Le sexe vend... et s'achète
Elles sont habiles et leur emploi nécessite une série de compétences différentes. Patience et compréhension, elle doivent aussi être confortables dans leur sexualité. Ce sont les qualités de base dans ce domaine. Elles exercent un métier qui n'est définitivement pas pour tout le monde.On croit souvent à tort que les travailleuses du sexe choisissent cette voie comme dernier recours, parce qu'elles sont pauvres et qu'elles n'ont pas d'autres choix. Il s'agirait pourtant d'un mythe. Peut-on dire ce qui est un choix et ce qui ne l'est pas? Ces femmes ont tout de même un éventail d'options devant elles et prennent la décision de gagner leur vie ainsi. Elles sélectionnent le milieu qui convient le mieux à leur confort et à leurs besoins que ce soit dans la rue, dans un club de danseuses ou dans une agence d'escortes.
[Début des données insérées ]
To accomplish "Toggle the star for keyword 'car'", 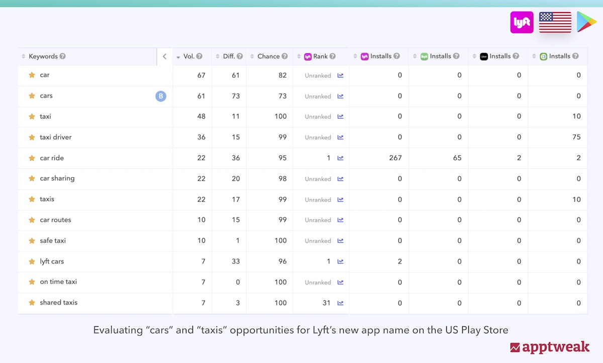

Si certaines utilisent la prostitution pour se sortir de la pauvreté, elles le font au même titre que n'importe quelle autre fonction car c'est un travail qui, malgré ses dangers, demeure une façon de se faire de l'argent rapidement.
L'exploitation des travailleuses du sexe ne se fait pas dans l'échange monétaire pour leurs services, mais elle se fait ressentir dans les conditions de travail de ces femmes. Abusées, violées et violentées, ces femmes sont les oubliées du système et les lois ne leur reconnaissent pas les mêmes droits que les autres travailleurs.
Pour plusieurs, la prostitution est une forme de violence alors que pour ces femmes, il s'agit de leur revenu. Qu'on soit d'accord ou non avec ce qu'elles font, la violence doit-elle faire partie de leur quotidien? Jusqu'où devrait-on parler de risques raisonnables reliés au métier?